Sunday, October 6, 2013
Restrepo on Whether Different Standards of Judicial Review Affect the Gains of Minority Shareholders in Freeze-Out Transactions
Freeze-out transactions have been subject to different standards of judicial review in Delaware since 2001, when the chancery court, in In re Siliconix Inc. Shareholders Litigation, held that, unlike merger freeze-outs, tender offer freeze-outs were not subject to “entire fairness review”. This dichotomy, in turn, gave rise to a tension in the literature regarding the potential impact of Siliconix, as well as the treatment that freeze-outs should receive. While some defended the regime established by Siliconix, others argued for doctrinal convergence through a universal application of entire fairness, and still others proposed alternative variations of convergence based on how the negotiation process is conducted.
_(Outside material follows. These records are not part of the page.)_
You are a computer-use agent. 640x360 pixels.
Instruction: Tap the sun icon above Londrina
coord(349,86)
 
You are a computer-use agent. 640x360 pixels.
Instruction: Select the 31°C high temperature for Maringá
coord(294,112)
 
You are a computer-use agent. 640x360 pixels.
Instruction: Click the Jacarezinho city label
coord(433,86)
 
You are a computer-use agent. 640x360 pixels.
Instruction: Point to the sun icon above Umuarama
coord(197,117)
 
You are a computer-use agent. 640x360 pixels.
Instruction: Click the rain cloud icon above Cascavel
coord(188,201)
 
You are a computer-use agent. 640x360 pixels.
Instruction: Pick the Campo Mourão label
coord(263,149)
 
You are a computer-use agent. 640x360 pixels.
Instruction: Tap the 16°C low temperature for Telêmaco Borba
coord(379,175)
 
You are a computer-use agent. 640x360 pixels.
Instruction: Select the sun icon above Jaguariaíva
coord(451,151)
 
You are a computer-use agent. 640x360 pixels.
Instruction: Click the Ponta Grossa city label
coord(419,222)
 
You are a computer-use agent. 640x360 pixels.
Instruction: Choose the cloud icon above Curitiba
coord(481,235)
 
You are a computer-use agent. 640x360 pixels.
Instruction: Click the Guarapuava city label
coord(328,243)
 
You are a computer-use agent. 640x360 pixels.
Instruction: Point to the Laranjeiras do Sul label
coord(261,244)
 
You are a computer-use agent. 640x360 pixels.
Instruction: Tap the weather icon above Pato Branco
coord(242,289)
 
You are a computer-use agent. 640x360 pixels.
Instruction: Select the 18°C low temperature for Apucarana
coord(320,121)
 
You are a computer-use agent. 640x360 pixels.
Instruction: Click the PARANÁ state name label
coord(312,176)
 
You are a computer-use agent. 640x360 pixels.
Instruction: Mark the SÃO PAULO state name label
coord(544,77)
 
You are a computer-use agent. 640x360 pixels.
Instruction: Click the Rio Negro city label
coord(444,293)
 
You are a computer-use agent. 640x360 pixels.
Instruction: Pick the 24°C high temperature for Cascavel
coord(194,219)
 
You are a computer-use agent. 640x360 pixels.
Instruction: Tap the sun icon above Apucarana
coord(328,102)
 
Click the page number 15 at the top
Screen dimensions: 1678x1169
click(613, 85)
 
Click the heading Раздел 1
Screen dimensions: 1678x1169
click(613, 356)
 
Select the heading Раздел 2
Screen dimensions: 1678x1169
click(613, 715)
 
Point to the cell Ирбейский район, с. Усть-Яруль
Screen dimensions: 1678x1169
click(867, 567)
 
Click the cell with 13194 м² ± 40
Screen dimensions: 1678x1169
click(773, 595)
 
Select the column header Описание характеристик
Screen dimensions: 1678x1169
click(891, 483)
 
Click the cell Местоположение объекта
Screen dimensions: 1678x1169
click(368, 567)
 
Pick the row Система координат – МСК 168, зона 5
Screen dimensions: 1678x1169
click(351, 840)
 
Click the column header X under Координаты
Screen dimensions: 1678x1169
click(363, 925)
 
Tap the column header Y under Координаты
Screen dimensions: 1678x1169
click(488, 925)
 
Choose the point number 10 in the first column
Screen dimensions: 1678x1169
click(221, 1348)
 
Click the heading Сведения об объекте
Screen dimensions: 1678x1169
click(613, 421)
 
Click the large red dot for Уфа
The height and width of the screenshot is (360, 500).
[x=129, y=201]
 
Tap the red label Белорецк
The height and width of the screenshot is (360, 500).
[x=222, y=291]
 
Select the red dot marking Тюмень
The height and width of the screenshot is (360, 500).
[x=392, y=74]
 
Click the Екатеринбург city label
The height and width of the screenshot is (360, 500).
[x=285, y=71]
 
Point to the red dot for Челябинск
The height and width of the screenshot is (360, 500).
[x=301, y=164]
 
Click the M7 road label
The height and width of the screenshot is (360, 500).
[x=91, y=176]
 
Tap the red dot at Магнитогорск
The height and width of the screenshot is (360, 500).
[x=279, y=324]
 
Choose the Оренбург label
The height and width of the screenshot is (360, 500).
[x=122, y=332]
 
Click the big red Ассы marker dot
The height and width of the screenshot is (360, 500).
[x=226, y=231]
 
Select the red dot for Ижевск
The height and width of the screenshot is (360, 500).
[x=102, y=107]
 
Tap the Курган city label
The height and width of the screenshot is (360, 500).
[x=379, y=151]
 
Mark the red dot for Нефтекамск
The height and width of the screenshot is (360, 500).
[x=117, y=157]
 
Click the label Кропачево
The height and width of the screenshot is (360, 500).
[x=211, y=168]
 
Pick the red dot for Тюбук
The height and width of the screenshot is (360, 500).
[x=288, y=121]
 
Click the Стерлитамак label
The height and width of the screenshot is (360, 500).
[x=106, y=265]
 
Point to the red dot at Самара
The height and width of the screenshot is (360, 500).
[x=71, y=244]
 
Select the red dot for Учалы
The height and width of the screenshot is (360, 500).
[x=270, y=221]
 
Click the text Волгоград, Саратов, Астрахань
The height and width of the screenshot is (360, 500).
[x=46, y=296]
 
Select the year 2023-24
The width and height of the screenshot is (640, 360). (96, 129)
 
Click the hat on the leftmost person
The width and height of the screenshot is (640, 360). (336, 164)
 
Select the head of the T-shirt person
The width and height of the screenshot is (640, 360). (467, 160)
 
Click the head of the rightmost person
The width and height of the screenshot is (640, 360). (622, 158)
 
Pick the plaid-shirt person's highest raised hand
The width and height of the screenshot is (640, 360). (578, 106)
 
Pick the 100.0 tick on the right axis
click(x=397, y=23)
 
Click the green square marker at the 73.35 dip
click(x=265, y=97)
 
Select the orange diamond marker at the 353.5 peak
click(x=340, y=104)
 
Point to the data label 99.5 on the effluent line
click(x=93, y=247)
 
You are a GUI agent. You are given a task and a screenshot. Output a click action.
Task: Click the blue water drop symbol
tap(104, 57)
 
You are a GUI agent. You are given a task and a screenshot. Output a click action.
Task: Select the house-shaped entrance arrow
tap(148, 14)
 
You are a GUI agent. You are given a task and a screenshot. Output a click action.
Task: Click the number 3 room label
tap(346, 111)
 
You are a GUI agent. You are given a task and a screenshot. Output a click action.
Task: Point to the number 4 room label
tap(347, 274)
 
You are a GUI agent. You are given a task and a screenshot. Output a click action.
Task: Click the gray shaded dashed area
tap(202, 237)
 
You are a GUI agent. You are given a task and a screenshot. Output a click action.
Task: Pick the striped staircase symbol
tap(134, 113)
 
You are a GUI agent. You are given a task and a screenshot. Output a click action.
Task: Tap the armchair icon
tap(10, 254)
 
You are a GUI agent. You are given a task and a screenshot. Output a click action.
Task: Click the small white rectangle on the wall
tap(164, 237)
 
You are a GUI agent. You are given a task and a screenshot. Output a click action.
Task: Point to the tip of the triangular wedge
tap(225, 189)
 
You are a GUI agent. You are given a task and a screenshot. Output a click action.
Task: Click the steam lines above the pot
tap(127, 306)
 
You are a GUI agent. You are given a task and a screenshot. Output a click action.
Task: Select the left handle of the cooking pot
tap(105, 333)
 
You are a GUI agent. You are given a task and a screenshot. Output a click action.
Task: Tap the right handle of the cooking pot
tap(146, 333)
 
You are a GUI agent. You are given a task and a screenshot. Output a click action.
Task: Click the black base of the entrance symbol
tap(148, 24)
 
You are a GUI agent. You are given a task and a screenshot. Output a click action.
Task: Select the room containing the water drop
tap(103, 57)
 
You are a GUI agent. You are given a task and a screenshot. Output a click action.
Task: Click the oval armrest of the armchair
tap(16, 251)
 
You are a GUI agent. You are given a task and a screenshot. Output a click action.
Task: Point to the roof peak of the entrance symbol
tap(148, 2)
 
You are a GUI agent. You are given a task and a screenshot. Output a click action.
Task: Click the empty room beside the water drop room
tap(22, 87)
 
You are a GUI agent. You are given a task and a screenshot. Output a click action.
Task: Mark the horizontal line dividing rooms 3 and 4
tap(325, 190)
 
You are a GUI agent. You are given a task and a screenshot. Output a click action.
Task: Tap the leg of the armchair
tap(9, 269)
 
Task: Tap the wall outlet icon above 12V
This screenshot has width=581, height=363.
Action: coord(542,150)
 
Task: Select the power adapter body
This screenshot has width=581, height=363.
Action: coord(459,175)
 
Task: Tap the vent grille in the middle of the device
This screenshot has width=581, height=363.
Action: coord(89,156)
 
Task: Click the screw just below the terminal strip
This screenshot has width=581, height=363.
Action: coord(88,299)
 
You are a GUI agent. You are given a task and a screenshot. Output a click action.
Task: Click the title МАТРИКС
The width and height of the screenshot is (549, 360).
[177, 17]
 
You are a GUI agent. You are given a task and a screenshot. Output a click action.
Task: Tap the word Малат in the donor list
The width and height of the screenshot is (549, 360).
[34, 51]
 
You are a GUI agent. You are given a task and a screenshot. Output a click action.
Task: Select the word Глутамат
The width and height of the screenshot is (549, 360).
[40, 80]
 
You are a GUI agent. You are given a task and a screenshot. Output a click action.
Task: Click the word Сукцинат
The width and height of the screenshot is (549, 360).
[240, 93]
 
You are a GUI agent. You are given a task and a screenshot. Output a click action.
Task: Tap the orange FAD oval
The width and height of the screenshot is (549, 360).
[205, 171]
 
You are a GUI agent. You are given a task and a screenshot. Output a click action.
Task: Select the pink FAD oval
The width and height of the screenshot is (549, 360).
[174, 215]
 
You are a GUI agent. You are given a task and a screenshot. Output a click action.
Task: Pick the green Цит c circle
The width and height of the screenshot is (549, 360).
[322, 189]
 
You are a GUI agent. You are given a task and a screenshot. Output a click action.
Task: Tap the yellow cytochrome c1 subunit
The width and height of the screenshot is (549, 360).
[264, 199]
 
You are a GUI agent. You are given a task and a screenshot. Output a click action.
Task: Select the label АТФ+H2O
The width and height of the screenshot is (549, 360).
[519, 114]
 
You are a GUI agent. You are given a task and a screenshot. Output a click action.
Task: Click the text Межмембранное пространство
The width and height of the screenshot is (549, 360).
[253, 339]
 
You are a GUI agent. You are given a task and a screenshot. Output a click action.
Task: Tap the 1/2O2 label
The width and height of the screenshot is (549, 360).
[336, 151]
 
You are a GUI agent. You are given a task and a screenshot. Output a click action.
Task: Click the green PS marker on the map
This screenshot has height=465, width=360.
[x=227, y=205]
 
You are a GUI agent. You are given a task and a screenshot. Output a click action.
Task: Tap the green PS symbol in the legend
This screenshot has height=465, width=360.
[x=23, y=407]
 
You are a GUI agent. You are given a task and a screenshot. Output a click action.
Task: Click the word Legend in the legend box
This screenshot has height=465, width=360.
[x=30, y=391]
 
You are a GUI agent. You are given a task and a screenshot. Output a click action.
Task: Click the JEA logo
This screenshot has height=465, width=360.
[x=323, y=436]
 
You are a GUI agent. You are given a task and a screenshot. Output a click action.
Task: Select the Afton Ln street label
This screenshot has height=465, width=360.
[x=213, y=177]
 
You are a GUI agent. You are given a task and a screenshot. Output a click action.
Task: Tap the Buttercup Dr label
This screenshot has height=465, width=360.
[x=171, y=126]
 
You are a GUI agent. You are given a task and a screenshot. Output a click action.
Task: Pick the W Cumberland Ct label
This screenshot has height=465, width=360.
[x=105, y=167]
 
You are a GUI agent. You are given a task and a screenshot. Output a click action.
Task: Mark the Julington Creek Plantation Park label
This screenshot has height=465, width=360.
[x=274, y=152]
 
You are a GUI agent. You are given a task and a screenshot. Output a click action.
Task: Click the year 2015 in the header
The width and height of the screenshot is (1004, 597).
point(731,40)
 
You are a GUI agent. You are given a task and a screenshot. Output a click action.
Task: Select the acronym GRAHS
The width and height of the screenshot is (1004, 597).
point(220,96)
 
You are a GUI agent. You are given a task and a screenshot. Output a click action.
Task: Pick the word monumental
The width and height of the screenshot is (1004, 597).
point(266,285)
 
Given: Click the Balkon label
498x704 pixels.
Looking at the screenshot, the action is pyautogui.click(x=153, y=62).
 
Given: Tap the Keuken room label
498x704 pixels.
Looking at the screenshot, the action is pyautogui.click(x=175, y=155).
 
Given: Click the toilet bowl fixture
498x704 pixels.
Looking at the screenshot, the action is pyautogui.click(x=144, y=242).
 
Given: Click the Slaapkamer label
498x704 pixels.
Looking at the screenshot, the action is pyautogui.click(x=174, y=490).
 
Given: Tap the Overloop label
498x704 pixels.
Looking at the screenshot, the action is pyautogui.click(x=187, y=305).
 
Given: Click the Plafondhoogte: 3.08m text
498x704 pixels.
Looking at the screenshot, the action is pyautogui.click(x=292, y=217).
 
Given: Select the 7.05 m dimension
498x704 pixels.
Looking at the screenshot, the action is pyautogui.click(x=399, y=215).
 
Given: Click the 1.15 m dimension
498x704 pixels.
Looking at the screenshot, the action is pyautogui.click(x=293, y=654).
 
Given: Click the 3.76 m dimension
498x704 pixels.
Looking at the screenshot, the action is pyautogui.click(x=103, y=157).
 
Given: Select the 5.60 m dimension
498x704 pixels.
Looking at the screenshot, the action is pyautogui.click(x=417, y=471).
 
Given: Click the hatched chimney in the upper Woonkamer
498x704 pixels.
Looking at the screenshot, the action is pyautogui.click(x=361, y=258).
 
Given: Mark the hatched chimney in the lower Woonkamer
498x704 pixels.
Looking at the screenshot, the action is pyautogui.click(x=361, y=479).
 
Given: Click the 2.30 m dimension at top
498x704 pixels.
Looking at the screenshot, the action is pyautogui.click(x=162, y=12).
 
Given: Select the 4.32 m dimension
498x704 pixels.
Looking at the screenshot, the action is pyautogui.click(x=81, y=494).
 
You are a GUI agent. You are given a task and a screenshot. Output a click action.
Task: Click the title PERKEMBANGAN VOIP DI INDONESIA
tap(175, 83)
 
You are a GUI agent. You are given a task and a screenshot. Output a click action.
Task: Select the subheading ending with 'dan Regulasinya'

The Delaware Chancery Court itself, in fact, subsequently made a partial step toward convergence by narrowing the scope of its precedent, as reflected in In re CNX Gas Corporation Shareholders Litigation. The empirical evidence on the effect of Siliconix (and, therefore, on the practical relevance of different standards of judicial review), however, is limited. In particular, in “Post-Siliconix freeze-outs: Theory and Evidence,” Guhan Subramanian found that minority shareholders obtain lower cumulative abnormal returns (CARs) in tender offer freeze-outs relative to merger freeze-outs, and, based on this finding, Subramanian advocates for doctrinal convergence. That article, however, does not formally examine whether Siliconix generated a structural change in relative CARs in both transactional forms and, therefore, whether the differences in outcomes are actually attributable to the disparity in standards of judicial review. The purpose of this work is, therefore, to fill this gap in the literature. To this end, this work uses a difference-in-differences approach, which compares changes over time (before and after Siliconix) between CARs in tender offers (the treatment group) and CARs in statutory mergers (the control group). As further discussed in the text, the results seem to suggest, in line with Subramanian’s intuition, that Siliconix actually had at least some negative effect on CARs in tender offers, since the estimator of difference-in-differences is consistently negative and generally significant. Based on the results, this work discusses specific policy implications, particularly in terms of regulatory convergence.